Exercise data:
*****
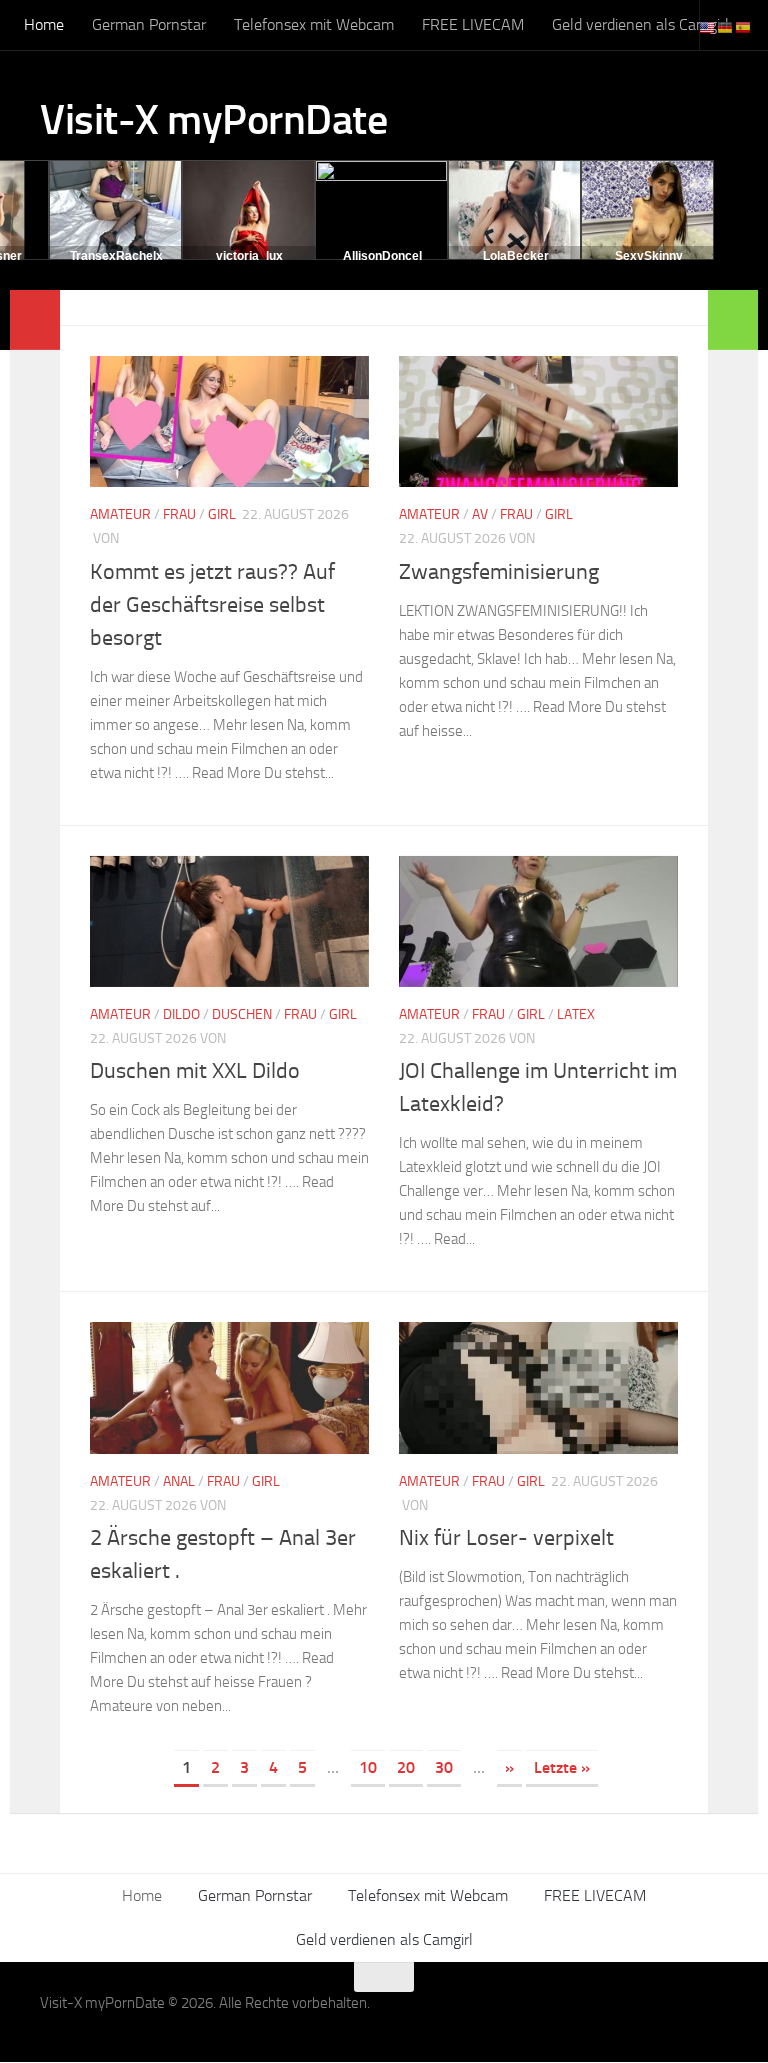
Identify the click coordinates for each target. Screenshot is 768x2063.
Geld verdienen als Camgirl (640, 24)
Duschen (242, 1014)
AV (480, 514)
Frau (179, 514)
*****
Goal of the exercise: For each record above, write it out exactly and omit any picture.

Response box:
Identify the click coordinates for each target. Screenshot is 768x2063.
Geld verdienen als Camgirl (640, 24)
Duschen (242, 1014)
AV (480, 514)
Frau (179, 514)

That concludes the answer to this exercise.